§ **THE EXERCISE**
Extract every line of the data below that contains the word "picker".
======== PROVIDED MATERIAL ========
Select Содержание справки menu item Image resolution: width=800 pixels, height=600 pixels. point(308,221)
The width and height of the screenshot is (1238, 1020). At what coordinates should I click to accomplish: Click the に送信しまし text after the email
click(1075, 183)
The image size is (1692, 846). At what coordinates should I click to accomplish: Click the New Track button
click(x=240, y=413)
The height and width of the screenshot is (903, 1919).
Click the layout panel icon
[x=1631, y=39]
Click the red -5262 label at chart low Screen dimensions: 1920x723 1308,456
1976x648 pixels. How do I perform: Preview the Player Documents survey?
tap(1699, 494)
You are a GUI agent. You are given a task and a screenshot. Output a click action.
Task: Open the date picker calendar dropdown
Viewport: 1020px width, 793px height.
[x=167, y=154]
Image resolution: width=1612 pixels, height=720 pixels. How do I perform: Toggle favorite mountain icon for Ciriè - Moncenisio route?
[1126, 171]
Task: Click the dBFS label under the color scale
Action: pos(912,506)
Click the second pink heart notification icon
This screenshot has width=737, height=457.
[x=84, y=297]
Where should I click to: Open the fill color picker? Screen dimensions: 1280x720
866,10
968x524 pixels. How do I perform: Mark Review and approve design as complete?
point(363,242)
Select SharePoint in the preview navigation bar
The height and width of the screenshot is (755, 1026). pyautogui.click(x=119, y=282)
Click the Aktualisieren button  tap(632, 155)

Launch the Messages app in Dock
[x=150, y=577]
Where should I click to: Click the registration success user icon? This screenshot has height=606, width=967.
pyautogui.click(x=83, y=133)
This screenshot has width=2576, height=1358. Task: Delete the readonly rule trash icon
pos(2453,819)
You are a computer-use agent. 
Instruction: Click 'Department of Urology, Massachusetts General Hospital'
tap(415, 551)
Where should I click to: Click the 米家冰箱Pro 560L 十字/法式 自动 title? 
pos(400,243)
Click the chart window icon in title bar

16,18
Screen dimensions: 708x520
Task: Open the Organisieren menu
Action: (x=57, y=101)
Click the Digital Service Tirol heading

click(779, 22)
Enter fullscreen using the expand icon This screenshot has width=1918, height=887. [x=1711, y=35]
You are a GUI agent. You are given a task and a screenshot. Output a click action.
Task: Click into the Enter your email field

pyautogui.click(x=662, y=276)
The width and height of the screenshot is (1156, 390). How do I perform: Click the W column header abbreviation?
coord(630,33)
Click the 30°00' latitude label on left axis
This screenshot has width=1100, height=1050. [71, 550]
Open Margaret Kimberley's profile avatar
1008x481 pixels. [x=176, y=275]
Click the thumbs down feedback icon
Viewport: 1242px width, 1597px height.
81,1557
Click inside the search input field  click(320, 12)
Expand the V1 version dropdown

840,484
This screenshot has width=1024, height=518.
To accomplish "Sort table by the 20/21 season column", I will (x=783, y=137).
========
§ **WRITTEN ANSWER**
Task: Open the date picker calendar dropdown
Where should I click to: Open the fill color picker? Screen dimensions: 1280x720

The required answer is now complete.